Part 1.1 — Convolutions from Scratch
I implemented 2D convolution two ways: a 4-loop version and a faster
2-loop version. Verified against scipy.signal.convolve2d.
# 4-loop conv (numpy only)
def conv2d_naive_4loops(img, kernel):
img = img.astype(np.float32)
k = np.array(kernel, np.float32)[::-1, ::-1] # flip
H, W = img.shape; kh, kw = k.shape
ph, pw = kh//2, kw//2
p = np.pad(img, ((ph, ph), (pw, pw)), mode='constant')
out = np.zeros((H, W), np.float32)
for i in range(H):
for j in range(W):
acc = 0.0
for u in range(kh):
for v in range(kw):
acc += p[i+u, j+v] * k[u, v]
out[i, j] = acc
return out# 2-loop conv (vectorized patch)
def conv2d_naive_2loops(img, kernel):
img = img.astype(np.float32)
k = np.array(kernel, np.float32)[::-1, ::-1]
H, W = img.shape; kh, kw = k.shape
ph, pw = kh//2, kw//2
p = np.pad(img, ((ph, ph), (pw, pw)), mode='constant')
out = np.zeros((H, W), np.float32)
for i in range(H):
for j in range(W):
region = p[i:i+kh, j:j+kw]
out[i, j] = np.sum(region * k)
return out
Part 1.2 — Finite Difference Operator
Convolved cameraman with \(D_x=[1,-1]\) and \(D_y=[1\; -1]^T\), then formed \( \sqrt{G_x^2 + G_y^2} \) and thresholded it to make a binary edge map.
# Using convolve2d to compute finite differences
gx = convolve2d(img, np.array([[1,-1]]), mode='same', boundary='symm')
gy = convolve2d(img, np.array([[1],[-1]]), mode='same', boundary='symm')

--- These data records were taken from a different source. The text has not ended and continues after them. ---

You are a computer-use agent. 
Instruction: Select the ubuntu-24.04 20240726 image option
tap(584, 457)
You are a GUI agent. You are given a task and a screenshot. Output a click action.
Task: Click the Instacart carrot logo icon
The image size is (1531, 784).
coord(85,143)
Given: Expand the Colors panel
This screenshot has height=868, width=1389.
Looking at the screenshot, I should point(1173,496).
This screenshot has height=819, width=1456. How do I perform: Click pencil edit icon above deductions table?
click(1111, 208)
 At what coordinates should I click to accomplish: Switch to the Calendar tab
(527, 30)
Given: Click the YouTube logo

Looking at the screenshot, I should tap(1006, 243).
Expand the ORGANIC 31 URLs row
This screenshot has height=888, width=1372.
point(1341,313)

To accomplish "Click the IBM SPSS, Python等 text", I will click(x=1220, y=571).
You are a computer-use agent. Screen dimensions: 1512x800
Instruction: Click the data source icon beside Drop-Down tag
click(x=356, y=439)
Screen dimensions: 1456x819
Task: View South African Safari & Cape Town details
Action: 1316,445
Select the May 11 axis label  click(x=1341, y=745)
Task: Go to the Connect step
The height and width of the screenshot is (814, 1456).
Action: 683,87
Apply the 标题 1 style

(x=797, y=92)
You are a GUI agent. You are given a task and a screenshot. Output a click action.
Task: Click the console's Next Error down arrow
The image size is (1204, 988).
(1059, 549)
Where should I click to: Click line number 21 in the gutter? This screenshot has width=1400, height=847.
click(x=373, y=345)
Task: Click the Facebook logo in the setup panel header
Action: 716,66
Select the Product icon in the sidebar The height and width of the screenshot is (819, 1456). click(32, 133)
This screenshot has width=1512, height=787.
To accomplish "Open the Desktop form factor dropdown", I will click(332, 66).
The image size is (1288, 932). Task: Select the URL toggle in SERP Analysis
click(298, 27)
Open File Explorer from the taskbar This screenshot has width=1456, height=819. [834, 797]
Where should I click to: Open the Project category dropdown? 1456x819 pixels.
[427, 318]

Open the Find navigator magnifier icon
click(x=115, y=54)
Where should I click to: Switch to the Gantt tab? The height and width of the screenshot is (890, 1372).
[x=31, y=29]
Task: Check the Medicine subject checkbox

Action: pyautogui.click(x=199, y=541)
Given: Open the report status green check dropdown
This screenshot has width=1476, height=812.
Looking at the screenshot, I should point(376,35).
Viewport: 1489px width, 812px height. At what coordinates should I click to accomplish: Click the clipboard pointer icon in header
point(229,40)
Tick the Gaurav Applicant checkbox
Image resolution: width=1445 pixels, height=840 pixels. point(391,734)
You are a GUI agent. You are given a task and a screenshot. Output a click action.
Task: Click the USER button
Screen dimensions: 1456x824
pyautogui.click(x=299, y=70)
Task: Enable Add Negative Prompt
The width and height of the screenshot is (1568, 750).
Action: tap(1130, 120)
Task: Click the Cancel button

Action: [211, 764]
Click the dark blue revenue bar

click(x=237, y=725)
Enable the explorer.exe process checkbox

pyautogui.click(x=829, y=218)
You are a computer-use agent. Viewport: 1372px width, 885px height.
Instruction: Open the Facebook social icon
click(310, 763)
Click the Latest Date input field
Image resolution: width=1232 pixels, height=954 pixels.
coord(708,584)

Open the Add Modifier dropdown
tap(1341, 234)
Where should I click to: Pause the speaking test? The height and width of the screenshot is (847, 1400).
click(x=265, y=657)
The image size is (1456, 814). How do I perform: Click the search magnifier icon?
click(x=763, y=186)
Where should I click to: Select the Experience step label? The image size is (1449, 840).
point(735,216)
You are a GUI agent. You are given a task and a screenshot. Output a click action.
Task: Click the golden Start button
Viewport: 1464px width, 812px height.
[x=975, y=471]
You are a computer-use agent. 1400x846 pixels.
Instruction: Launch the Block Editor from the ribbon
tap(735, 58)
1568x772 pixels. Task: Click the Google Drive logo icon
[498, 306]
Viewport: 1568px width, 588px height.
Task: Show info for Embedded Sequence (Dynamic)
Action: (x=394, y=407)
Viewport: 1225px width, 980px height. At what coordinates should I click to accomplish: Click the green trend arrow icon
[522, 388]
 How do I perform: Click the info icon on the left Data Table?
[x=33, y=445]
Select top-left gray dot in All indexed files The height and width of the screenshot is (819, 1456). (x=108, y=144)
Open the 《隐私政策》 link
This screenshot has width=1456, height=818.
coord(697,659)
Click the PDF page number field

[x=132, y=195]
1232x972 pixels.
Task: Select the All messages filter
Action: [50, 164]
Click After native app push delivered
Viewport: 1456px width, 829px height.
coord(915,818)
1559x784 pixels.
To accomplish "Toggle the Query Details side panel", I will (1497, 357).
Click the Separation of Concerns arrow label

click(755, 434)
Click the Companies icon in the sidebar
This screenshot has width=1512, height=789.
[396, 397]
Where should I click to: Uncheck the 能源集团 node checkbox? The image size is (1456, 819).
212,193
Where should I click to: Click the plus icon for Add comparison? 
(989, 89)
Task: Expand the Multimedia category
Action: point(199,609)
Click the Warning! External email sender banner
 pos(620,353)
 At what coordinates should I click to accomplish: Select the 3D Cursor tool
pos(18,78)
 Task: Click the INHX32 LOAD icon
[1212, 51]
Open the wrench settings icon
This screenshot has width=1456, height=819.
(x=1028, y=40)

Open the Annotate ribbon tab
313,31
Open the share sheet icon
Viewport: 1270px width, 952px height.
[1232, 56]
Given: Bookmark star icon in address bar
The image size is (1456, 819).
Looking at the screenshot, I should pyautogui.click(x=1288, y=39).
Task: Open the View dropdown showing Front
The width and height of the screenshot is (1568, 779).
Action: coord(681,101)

mag = np.sqrt(gx**2 + gy**2)
edges = (mag > 0.1).astype(np.float32)
Part 1.3 — Derivative of Gaussian (DoG)
To reduce noise, I smooth with a Gaussian then differentiate (or use DoG kernels). Edges are much cleaner than raw finite differences.
# DoG filter example
g = cv2.getGaussianKernel(ksize=7, sigma=1.5)
gx = -np.arange(-3,4)/1.5**2 * g[:,0] # derivative part
dogx = convolve2d(img, gx[np.newaxis,:], mode='same', boundary='symm')
Part 2.1 — Image “Sharpening” (Unsharp Mask)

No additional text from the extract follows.